The Miss Universe organisation finds itself under a heavy cloud of legal trouble, a saga that unfolded almost as soon as the spotlights dimmed on its most recent pageant. What should have been a quiet cooldown period after the coronation has instead become a swirl of court orders, financial alarms and cross-border investigations involving two countries and two powerful names behind the brand.
The competition, once part of Donald Trump’s business orbit in the United States, is now owned by Anne Jakkaphong Jakrajutatip, a Thai media executive who acquired it in 2022 through her company, JKN Global. Her absence from a scheduled court hearing in Bangkok this week sparked immediate consequences. A district court announced that an arrest warrant had been issued after she failed to appear in a case involving a disputed investment worth 30 million baht, roughly nine hundred and thirty thousand dollars. Local reports indicate that her whereabouts remain unclear.

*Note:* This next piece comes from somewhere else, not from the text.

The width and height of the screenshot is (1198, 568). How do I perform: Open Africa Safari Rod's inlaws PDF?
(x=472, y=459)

That missed court date sits on top of deeper financial troubles that have dogged JKN Global since 2023, when the company began to fall behind on payments to investors. By early 2024, it sought rehabilitation through Thailand’s bankruptcy court and now carries an estimated three billion baht in debt. The strain grew more visible when Thailand’s Securities and Exchange Commission sanctioned both Jakrajutatip and the company for financial disclosures the regulator described as misleading. The penalty cost four million baht in fines, and although Jakrajutatip stepped down from her official roles, she continues to hold shares in the company.

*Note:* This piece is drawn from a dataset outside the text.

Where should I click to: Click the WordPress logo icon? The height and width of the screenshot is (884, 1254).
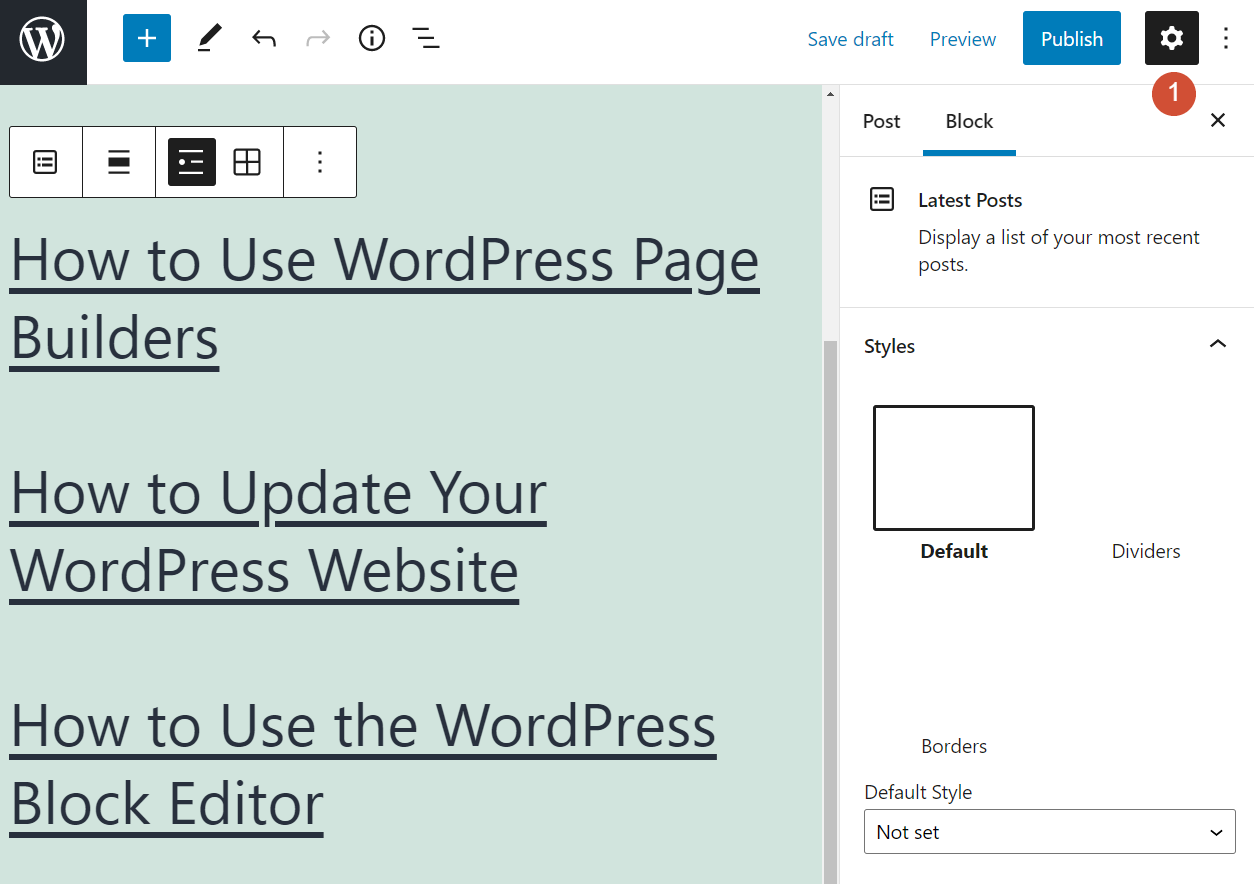click(x=43, y=41)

Read also: Miss Universe 2025 In Turmoil: Mexican Queen Insulted, Quits
A separate strand of the story winds into Mexico, where businessman Raúl Rocha Cantu, who agreed last year to acquire half of the Miss Universe brand, is facing scrutiny of his own. Mexican prosecutors confirmed this week that he is under investigation for possible involvement in trafficking of weapons, narcotics and fuel along the Mexico–Guatemala corridor. Thirteen people have been charged so far, however Cantu has not been formally named.
The recent pageant concluded on November twenty one, closing a season marked by whispers of irregularities and claims that the competition lacked fairness. Those complaints now sit beside a widening legal drama, one that threatens to overshadow the Miss Universe crown long after the cameras have been packed away.